Stevens was a patient man. The two policemen had been firm with him. No one could see Detective Sergeant Rebus for the moment. Stevens had returned to the newspaper office, worked on a report for the paper’s three-a.m. print-run, and then had driven back to Rebus’s flat. There were still lights on up there, but also there were two new gorillas by the door of the tenement. Stevens parked across the street and lit another cigarette. It was tying together nicely. The two threads were becoming one. The murders and the drug-pushing were involved in some way, and Rebus was the key by the look of things. What were his brother and he talking about at this hour? A contingency plan perhaps. God, he would have given anything to be a fly on the living-room wall just now. Anything. He knew reporters in Fleet Street who went in for sophisticated surveillance techniques – bugs, high-powered microphones, telephone-taps – and he wondered if it might not be worthwhile to invest in some of that equipment himself.

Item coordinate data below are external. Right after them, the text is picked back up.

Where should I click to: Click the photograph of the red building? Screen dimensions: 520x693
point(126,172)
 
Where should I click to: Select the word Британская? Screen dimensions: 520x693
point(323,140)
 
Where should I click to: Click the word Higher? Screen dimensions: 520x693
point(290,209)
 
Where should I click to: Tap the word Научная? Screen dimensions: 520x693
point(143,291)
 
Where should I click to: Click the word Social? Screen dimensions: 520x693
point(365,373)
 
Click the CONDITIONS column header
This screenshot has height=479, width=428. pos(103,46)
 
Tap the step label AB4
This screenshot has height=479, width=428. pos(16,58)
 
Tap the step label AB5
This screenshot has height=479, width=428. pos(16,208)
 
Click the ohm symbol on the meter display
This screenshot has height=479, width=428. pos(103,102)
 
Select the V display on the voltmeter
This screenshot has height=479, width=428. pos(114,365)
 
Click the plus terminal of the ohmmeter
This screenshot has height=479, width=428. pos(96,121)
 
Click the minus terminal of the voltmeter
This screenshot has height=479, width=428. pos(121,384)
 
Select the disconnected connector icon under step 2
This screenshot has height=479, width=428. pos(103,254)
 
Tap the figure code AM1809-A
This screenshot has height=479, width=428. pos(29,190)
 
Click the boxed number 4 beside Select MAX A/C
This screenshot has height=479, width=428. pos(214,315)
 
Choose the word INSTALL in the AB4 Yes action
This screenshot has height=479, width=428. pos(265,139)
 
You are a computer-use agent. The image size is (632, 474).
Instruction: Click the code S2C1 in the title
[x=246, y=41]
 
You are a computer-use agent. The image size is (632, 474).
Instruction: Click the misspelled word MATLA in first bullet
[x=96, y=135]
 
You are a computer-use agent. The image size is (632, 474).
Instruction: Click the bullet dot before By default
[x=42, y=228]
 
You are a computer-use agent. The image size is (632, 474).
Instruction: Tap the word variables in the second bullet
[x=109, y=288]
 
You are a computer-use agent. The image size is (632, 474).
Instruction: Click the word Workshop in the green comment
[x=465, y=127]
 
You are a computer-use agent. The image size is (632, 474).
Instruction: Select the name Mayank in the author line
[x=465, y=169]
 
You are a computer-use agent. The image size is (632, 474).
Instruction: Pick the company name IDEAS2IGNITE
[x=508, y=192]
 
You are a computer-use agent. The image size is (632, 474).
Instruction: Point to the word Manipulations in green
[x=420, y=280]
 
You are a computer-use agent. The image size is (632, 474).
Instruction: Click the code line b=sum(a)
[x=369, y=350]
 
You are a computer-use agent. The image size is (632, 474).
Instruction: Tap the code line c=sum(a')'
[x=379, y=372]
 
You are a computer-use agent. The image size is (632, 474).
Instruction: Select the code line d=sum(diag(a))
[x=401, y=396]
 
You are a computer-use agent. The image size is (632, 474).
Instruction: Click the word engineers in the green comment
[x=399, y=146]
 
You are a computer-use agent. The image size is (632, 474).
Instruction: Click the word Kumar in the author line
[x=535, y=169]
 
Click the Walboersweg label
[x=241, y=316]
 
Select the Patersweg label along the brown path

He formulated new theories in his head, theories with hundreds of permutations. If Edinburgh’s drug-racketeers had gone into the abduction-and-murder business to put the frights on some poor bastards, then things were taking a very grim turn indeed, and he, Jim Stevens, would have to be even more careful in future. Yet Big Podeen had known nothing. Say, then, that a new gang had broken into the game, bringing
with it new rules. That would make for a gang-war, Glasgow-style. But things, surely, were not done that way today. Maybe.

In this way, Stevens kept himself awake and alert, scribbling his thoughts into a notebook. His radio was on, and he listened to the half-hourly news reports. A policeman’s daughter was the new victim of Edinburgh’s child-murderer. In the most recent abduction, a man was killed, strangled in the house of the child’s mother. And so on. Stevens went on formulating, went on speculating.

It had not yet been revealed that
all
the murders were linked to Rebus. The police were not about to make that public, not even to Jim Stevens.

At seven-thirty, Stevens managed to bribe a passing newspaper-boy into bringing him rolls and milk from a nearby shop. He washed the dry, powdery rolls down with the icy milk. The heating was on in his car, but he felt chilled to the marrow. He needed a shower, a shave, and some sleep. Not necessarily in that order. But he was too close to let this go now. He had the tenacity – some would call it madness, fanaticism – of every good reporter. He had watched other hacks arriving in the night and being sent away again. One or two had seen him sitting in his car and had come across for a chat and to sniff out any leads. He had hidden away his notebook then, feigning disinterest, telling them that he would be going home shortly. Lies, damned lies.

That was part of the business.

And now, finally, they were emerging from the building. A few cameras and microphones were there, of course, but nothing too tasteless, no pushing and shoving and harassing. For one thing, this was a grieving father; for another, he was a policeman. Nobody was about to harass him.